» DATA TO EXAMINE

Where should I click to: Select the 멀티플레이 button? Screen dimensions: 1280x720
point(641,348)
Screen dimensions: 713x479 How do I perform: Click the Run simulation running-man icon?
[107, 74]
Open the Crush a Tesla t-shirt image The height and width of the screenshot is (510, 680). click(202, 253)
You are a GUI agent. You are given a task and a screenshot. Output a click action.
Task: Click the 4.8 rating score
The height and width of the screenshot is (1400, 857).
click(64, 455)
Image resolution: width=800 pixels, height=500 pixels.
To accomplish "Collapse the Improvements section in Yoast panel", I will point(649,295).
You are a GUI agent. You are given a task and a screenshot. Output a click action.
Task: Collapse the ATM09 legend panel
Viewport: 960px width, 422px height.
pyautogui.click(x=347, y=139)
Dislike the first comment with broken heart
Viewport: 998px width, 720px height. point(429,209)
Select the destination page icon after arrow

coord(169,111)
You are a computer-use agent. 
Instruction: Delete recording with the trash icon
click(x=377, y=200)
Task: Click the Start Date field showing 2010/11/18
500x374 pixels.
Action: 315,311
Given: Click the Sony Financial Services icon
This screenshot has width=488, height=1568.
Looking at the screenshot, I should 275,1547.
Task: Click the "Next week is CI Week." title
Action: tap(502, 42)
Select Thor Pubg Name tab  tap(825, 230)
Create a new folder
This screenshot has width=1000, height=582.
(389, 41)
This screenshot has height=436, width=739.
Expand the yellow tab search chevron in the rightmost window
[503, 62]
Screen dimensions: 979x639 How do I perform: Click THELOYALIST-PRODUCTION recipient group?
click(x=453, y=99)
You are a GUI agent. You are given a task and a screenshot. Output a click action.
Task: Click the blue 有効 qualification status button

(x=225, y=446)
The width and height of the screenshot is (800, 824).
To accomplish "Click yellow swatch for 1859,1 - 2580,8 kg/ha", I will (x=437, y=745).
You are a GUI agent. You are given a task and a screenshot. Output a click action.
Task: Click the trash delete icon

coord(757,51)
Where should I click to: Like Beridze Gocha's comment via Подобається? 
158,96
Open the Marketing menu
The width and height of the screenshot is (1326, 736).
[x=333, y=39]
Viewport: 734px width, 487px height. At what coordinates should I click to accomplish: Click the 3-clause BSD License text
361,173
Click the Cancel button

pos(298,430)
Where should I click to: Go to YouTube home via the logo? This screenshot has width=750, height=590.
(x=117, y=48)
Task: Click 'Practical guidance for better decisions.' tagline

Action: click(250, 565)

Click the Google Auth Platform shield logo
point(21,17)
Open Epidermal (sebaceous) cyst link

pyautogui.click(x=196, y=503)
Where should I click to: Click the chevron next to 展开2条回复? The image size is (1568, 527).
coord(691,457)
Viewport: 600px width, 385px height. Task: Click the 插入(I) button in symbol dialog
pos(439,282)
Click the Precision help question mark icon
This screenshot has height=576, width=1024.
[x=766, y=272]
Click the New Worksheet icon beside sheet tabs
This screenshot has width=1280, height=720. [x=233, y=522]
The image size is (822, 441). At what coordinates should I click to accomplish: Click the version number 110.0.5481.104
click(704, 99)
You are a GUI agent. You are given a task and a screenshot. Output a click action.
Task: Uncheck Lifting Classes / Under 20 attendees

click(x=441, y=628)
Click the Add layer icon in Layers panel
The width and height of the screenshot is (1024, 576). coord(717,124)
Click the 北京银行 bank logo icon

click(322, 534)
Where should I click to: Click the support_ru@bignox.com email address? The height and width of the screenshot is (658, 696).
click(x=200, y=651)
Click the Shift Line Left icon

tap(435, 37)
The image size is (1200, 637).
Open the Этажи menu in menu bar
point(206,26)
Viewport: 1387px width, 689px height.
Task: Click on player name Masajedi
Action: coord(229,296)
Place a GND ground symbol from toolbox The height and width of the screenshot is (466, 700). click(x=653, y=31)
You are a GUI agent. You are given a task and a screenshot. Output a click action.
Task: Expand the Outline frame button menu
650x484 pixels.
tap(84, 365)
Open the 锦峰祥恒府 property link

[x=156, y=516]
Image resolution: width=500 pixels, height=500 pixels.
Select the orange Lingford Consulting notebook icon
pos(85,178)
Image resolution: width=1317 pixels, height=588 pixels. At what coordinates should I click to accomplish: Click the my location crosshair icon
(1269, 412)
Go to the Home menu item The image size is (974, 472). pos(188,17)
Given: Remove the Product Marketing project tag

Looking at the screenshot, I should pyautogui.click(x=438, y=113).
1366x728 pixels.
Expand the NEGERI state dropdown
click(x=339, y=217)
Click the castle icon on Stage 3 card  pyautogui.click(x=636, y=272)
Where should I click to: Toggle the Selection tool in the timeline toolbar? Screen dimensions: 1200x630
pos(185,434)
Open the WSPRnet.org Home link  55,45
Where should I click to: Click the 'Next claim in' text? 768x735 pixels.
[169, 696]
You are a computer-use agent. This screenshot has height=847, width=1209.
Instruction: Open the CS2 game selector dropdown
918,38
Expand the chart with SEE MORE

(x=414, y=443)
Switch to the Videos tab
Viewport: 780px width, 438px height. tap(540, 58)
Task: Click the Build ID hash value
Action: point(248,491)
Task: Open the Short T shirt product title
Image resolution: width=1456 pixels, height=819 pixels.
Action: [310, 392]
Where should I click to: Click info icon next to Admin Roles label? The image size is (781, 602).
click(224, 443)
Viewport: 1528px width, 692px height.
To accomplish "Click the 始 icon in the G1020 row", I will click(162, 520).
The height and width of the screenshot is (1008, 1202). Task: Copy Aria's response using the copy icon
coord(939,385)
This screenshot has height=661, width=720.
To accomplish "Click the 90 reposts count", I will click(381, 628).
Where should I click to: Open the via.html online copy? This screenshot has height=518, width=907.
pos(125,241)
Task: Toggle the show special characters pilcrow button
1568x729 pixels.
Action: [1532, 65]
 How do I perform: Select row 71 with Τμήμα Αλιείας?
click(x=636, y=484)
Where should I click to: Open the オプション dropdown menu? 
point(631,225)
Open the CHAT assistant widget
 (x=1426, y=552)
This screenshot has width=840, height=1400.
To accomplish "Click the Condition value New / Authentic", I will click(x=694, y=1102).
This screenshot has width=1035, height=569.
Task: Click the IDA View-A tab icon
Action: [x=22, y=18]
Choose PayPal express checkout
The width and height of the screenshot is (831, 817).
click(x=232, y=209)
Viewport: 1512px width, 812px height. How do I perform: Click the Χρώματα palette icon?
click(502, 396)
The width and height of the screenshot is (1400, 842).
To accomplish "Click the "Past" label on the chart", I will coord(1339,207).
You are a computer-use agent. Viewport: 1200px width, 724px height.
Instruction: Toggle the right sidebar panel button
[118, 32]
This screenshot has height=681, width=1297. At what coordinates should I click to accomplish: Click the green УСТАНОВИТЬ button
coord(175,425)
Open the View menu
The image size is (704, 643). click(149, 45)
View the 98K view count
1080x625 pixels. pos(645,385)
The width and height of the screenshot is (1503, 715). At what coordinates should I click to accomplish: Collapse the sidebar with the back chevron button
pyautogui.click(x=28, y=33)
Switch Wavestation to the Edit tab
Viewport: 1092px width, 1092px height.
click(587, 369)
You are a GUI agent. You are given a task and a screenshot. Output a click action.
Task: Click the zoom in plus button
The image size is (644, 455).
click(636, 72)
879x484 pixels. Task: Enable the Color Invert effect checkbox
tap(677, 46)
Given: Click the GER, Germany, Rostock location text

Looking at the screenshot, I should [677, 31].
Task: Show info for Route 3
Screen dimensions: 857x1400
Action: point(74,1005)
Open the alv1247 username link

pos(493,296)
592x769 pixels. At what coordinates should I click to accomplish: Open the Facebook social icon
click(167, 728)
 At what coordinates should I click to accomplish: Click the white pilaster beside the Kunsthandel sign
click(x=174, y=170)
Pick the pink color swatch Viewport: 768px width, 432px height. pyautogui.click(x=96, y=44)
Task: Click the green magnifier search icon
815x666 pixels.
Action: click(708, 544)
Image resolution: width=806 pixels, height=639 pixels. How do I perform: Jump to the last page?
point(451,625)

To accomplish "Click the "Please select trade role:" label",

» YOUR OBJECTIVE
From the entries above, restate word for word the lines from the line containing "The height and width of the screenshot is (1400, 857)." to the line containing "The width and height of the screenshot is (800, 824).", both ends included, and nothing more.

» TASK SOLUTION
The height and width of the screenshot is (1400, 857).
click(64, 455)
Image resolution: width=800 pixels, height=500 pixels.
To accomplish "Collapse the Improvements section in Yoast panel", I will point(649,295).
You are a GUI agent. You are given a task and a screenshot. Output a click action.
Task: Collapse the ATM09 legend panel
Viewport: 960px width, 422px height.
pyautogui.click(x=347, y=139)
Dislike the first comment with broken heart
Viewport: 998px width, 720px height. point(429,209)
Select the destination page icon after arrow

coord(169,111)
You are a computer-use agent. 
Instruction: Delete recording with the trash icon
click(x=377, y=200)
Task: Click the Start Date field showing 2010/11/18
500x374 pixels.
Action: 315,311
Given: Click the Sony Financial Services icon
This screenshot has width=488, height=1568.
Looking at the screenshot, I should 275,1547.
Task: Click the "Next week is CI Week." title
Action: tap(502, 42)
Select Thor Pubg Name tab  tap(825, 230)
Create a new folder
This screenshot has width=1000, height=582.
(389, 41)
This screenshot has height=436, width=739.
Expand the yellow tab search chevron in the rightmost window
[503, 62]
Screen dimensions: 979x639 How do I perform: Click THELOYALIST-PRODUCTION recipient group?
click(x=453, y=99)
You are a GUI agent. You are given a task and a screenshot. Output a click action.
Task: Click the blue 有効 qualification status button

(x=225, y=446)
The width and height of the screenshot is (800, 824).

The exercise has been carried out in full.